Dynorphin-(1-13) (Dyn-(1-13)) and various analogs substituted in positions 8 and 10 were synthesized by the solid-phase technique and analyzed for their ability to inhibit the electrically evoked contraction of the guinea pig ileum (GPI) and to compete with the binding of [3H]-ethylketocyclazocine (EKC, .kappa. ligand), [3H]-[D-Ala2, MePhe4-Gly-ol5]-enkephalin (DAGO), .mu. ligand) and [3H]-[D-Ser2, Thr6]-Leu-enkephalin (DSLET, .delta. ligand) to membrane preparations of the guinea pig cerebellum or rat brain. Introduction of Ala in position 8 decreased the activity of the peptide on the GPI by 50% but induced a 2.22-fold increase in its affinity for the .kappa. receptor ([3H]-EKC binding displacement from guinea pig cerebellum; Ki of 0.05 nM as compared with 0.11 nM for Dyn-(1-13)). On the other hand, the ability of [Ala8]-Dyn-(1-13) to displace the binding of [3H]-DSLET from rat brain membranes was decreased by a factor of 1.7 while its affinity for the .mu. receptor was not greatly affected ([3H]-DAGO displacement; Ki of 0.44 nM as compared with 0.50 nM for Dyn-(1-13)). Replacement of position 8 by D-Ala caused similar changes in the activity of the peptide but the increase in its affinity for the .kappa. site was somewhat smaller (Ki of 0.08 nM as compared with 0.11 nM). [D-Pro10]-Dyn-(1-13) was equipotent to [Ala8]-Dyn-(1-13) in the GPI but its affinity for the .mu. binding site was decreased by a factor of 2.7 as compared with Dyn-(1-13).
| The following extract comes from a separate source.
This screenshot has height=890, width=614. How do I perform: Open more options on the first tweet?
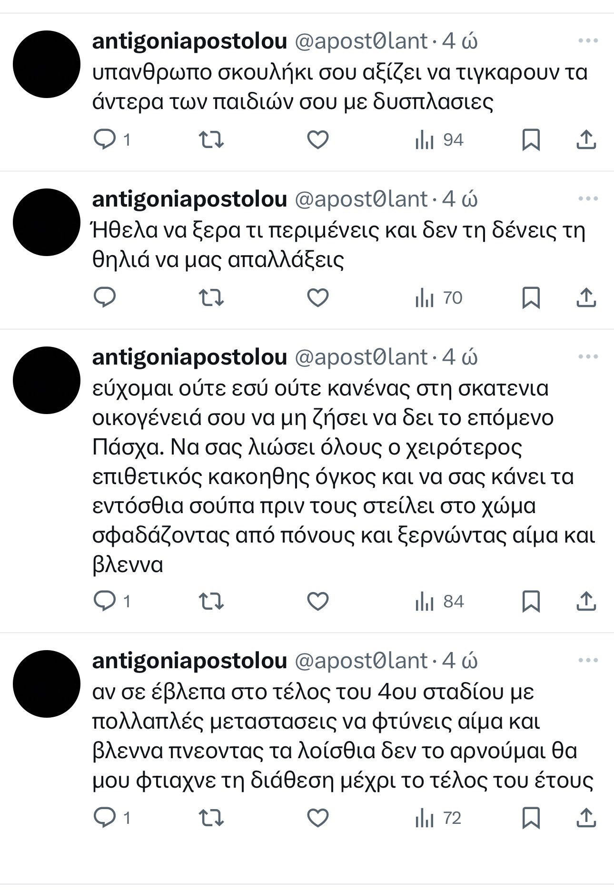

The affinity of [D-Pro10]-Dyn-(1-13) for the other binding sites (.kappa. and .delta.) was not greatly affected. Replacement of positions 8 or 10 by Trp or D-Trp decreased the activity on the GPI by more than 50% as well as the affinity for most receptor types. These data indicate that the selectivity of Dyn(1-13) for the .kappa. opioid receptor can be increased either by increasing its affinity for the .kappa. binding site ([Ala8]-Dyn-(1-13)) or lowering its potency for other binding sites, [Ala8]-Dyn-(1-13) being less potent on .delta. sites and [D-Pro10]-Dyn-(1-13) less potent on .mu. sites.